Örneğin klasik realistler insan doğasındaki defo ve güce duyulan arzu ile savaşı açıklarken neorealistler uluslararası sistemdeki “anarşi” ve devletler sisteminde savaşı durduracak bir “üst otoritenin” yokluğu ile savaşı açıklamakta, radikal yaklaşımlar ise savaşları kolonizasyon sürecinin veya kapitalizmin tabii bir sonucu olarak yorumlamaktadır.[6]

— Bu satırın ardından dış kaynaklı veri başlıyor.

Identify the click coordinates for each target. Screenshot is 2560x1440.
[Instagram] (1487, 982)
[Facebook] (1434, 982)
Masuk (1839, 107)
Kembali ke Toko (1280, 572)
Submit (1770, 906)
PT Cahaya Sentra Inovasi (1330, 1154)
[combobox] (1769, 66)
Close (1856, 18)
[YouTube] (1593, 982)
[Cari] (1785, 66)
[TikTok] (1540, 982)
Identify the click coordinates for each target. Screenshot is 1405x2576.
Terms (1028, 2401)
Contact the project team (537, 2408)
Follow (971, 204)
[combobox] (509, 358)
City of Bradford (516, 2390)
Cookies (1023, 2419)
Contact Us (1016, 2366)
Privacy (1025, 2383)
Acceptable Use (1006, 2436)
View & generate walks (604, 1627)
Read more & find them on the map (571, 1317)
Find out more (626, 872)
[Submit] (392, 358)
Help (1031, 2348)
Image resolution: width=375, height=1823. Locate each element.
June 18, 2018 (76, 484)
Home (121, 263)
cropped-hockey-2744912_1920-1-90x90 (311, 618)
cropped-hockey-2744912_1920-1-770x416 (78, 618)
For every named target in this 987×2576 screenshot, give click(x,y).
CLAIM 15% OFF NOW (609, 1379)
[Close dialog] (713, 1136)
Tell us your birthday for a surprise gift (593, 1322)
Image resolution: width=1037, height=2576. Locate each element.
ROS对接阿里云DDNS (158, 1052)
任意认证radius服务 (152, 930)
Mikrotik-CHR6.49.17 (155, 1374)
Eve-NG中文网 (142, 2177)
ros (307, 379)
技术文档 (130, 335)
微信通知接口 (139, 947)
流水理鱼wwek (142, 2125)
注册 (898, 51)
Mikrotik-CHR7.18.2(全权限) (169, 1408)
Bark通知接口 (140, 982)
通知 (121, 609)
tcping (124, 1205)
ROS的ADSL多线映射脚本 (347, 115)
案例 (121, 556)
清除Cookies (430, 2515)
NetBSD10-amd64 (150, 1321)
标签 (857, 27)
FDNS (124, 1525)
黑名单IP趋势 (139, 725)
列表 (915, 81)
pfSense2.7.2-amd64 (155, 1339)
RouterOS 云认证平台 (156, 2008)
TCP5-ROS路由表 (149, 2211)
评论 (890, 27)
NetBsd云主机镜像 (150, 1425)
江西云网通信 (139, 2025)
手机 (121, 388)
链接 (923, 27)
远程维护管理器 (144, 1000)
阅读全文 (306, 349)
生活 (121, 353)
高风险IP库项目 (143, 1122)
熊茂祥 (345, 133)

Savaş, insanlar avcılık ve toplayıcılığı terk edip çiftçilik ve tarımsal üretime geçtiği zaman medeniyetle birlikte doğmuştur. Tarımsal üretim ve hayvan yetiştirme için gerekli olan örgütlenme ilkel savaş olarak bilineni sürdürmek için bu yeni gelişen kültüre olanak sağlamıştır. İlkel savaş, törensel bir savaş hâliydi. Bu, bir tür pusu anlayışının kilit rol oynadığı veya da yüz yüze yapılan bir savaş türünden ibaretti. Zamanla ulus devlet savaşları binlerce kişiden oluşan kitlesel ordularca gerçekleşti. Kalabalık kitleler; çok düzenli, organize olmuş bir şekilde, belirli bir komutada, adım adım ilerlediler. Modern askerî eğitimler, MÖ 1900’lerin eski Mısırlıların eğitimlerine çok benzemektedir. Her şey, “solda” başlar. Savaş; tıpkı düşmanının da yaptığı gibi, arkadan öne doğru düzineler hâlinde sıralanmış askerlerin, düşmanlarına karşı harekete geçmeleri için birbirlerine ileriye doğru baskı yapmalardan ibarettir.[7]
Savaşlar nasıl ve hangi bilimle açıklanırsa açıklansın, nasıl yapılırsa yapılsın, daha önce de belirttiğim gibi şiddet yoluna başvurmaya ve bu sayede üstünlük kurmaya dayanmaktadır. Bu durum da kendisine has bir endüstriyel üretimi ortaya çıkarmaktadır. Bu üretim; savaşlarda kullanılan araç ve gereçler, bilinen adıyla silahlardır.
İlk silahlar, genelde ileriye doğru atılan bir cismin havada yol almasından elde edilen hızdan istifade edilmesi prensibine göre tasarlanmıştır. Fırlatılan nesne, önce basit bir taş iken daha sonra ucu sivriltilmiş mızrak, ok vb. olmuştur. Zamanla kargı, sapan ve mancınık gibi basit silahlar bunları izlemiştir. Ancak atış teknolojisindeki en büyük ilerleme için barutun icadını beklemek gerekecektir.[8]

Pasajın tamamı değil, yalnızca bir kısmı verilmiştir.